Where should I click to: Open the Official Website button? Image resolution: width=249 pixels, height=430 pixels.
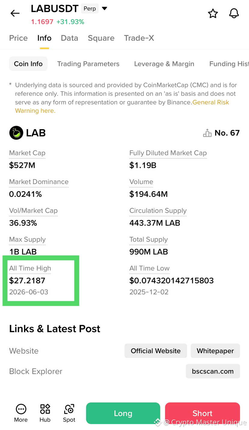(x=156, y=351)
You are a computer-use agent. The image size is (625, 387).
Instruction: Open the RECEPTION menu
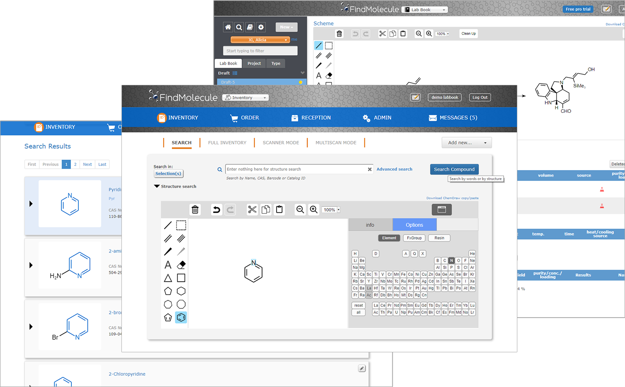point(311,118)
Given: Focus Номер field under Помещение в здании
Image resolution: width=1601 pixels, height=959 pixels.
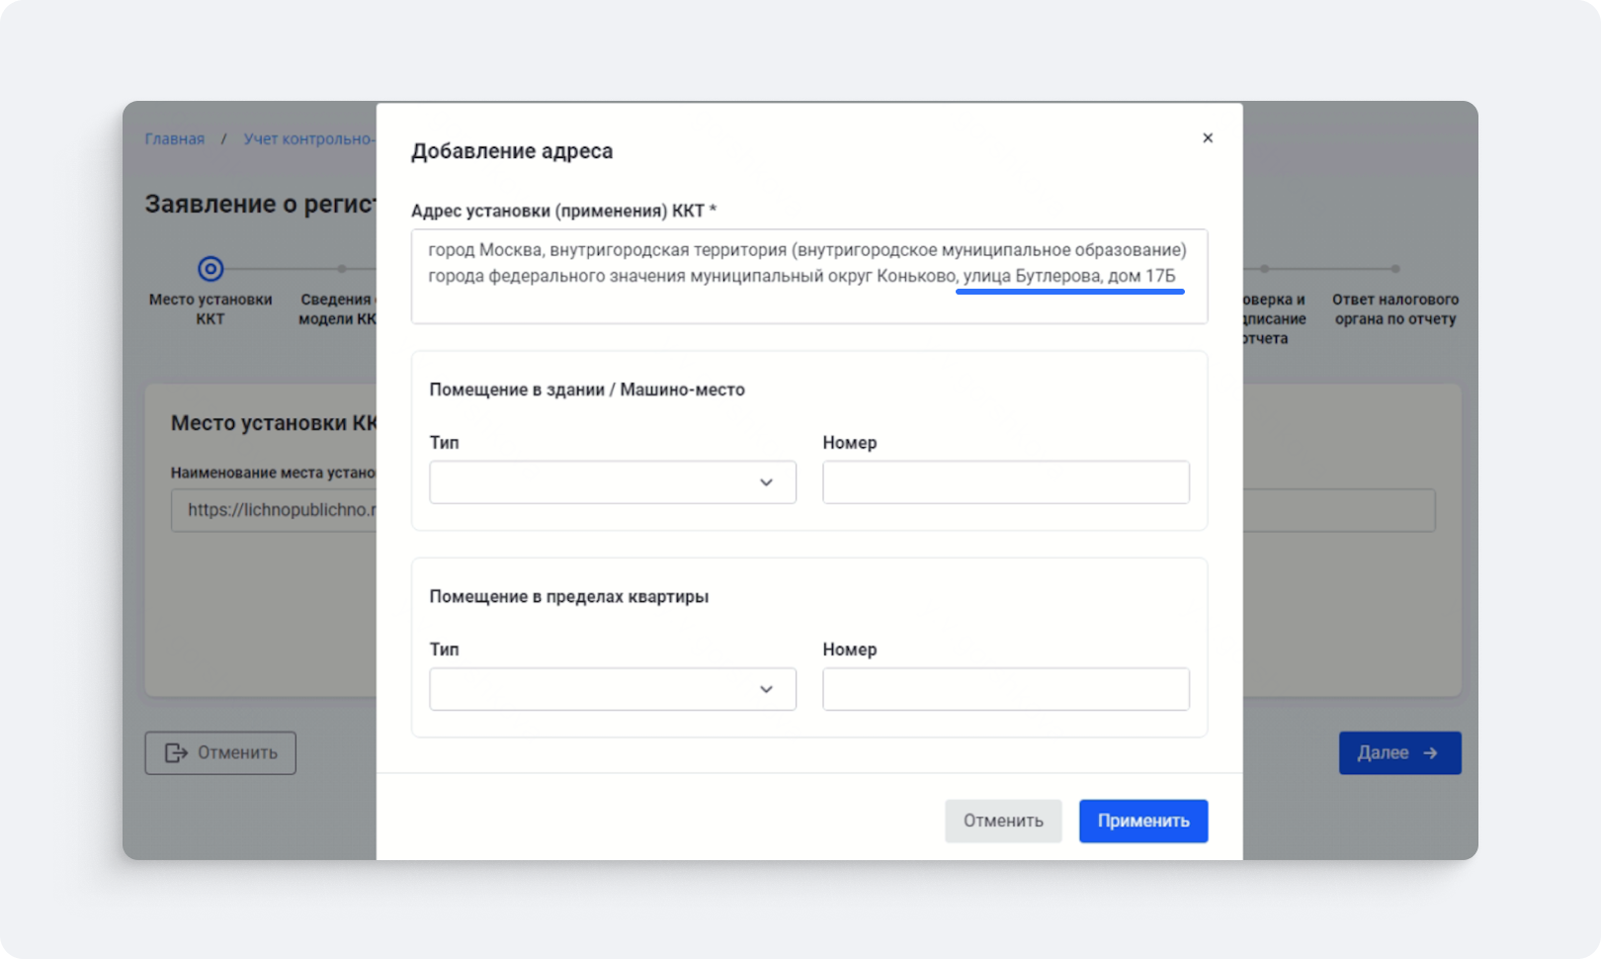Looking at the screenshot, I should pos(1005,482).
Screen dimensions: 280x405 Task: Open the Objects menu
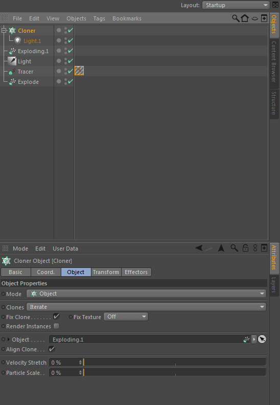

━━━━━━━━━━━━━━━━━━━━━━━━━━━━━━

Take every record and copy it word for word, dropping the pictures.

Where should I click to: Open the Official Website button? Image resolution: width=249 pixels, height=430 pixels.
(x=156, y=351)
You are a computer-use agent. The image size is (625, 387).
Instruction: Open the RECEPTION menu
point(311,118)
Given: Focus Номер field under Помещение в здании
Image resolution: width=1601 pixels, height=959 pixels.
Looking at the screenshot, I should pos(1005,482).
Screen dimensions: 280x405 Task: Open the Objects menu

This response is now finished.